Friday, April 21, 2023

desperate ice fishing day

This from a couple of weeks back, mid-March or so. 

I've never been any kind of ice fishing enthusiast. This year the Backcountry Hunters and Anglers hosted a guided trip on this high lake, with the agenda of getting more people interested in the self-sustaining brown trout population. Since Covid the spawning browns in the feeder streams have been hit hard, with a number of 20-27" trophies taken out of the breeding stock. We're trying to get new regulations to protect these fish.


The guide said usually the ice is getting thinner by late March, this year it's still getting thicker. Fortunately it's still just under 3 feet so our augers can reach the water. Up on the Grand Mesa there's 5 feet of ice on the lakes..

I wandered around the encampment asking questions as is my wont. Paul kindly invited me to fish with them. Three of us are then lined up sitting on buckets, staring at holes in the ice. Patricia pipes up, "I keep thinking of Grumpy Old Men".  Not sure how Paul and I felt about that..


There wasn't much happening in the encampment, a few small trout. Paul has a nice simple Humminbird ice fishing sonar, could see the jig falling on its circular LED display. The guides had high-fancy sonars which they said work about 50% of the time, took him a year to learn. Both of these sonars agreed there might be fish down there though our sampling did not support that.

We walked 10min toward shore for another spot. There were holes pre-drilled there and some blood in the snow which we took for a hopeful sign. Action was faster here though still just the smaller stocked cuttbows. Apparently CPW stocks the lake through the ice - drives the truck out, uses a giant truck-mounted auger to drill a hole, and dumps the unfortunate trouts into the icy wastes. I'm startled the fish survive. There's a decent population of mysis shrimp here which I guess is what they are eating.

51 years of fishing to get my first fish through the ice..



We were hoping for an Artic char, Colorado state record 4.7lb caught in this lake, or some kokanee salmon, or one of those legendary browns. None of that happened.
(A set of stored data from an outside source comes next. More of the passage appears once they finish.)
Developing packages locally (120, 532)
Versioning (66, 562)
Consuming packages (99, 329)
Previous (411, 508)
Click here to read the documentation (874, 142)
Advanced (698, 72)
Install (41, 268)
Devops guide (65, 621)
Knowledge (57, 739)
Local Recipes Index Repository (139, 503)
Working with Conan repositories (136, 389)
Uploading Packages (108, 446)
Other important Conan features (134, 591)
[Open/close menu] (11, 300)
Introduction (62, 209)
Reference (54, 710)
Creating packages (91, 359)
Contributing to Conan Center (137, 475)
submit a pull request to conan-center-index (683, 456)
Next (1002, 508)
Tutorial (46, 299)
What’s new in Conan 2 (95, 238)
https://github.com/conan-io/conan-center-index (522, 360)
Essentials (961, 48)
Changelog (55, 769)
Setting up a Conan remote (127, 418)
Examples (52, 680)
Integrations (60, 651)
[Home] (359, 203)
The odd thing about ice fishing is you can't really think about it - there's no hatch to match, no fly presentation to think about, no difficult casts to holding spots - just drowning some mealworms on jig hooks, or hopefully jigging small spoons for the predators. Even the tackle is boring, short little bits of graphite rods and cheap spinning reels. Still with 3 feet of ice, it's the only game in town..


I used inappropriate tackle, a refurbished Abu Ambassadeur 4600C on an ultralight fiberglass stream rod which is really too long for ice fishing. 

There's a fox making a living off what the ice fishermen leave behind. He came trotting across the ice to check if we'd left him a nice pile of fish guts. Sadly no.




He wandered off to think about things. 


The fox and I, contemplating on the ice..

He did leave a tuft of fur behind which I salvaged to tie flies with.